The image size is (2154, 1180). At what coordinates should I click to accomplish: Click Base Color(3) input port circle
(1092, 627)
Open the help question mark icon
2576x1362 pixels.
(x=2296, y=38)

====

TASK ITEM –
Repeat all of the entries exactly.

RESPONSE –
The image size is (2154, 1180). At what coordinates should I click to accomplish: Click Base Color(3) input port circle
(1092, 627)
Open the help question mark icon
2576x1362 pixels.
(x=2296, y=38)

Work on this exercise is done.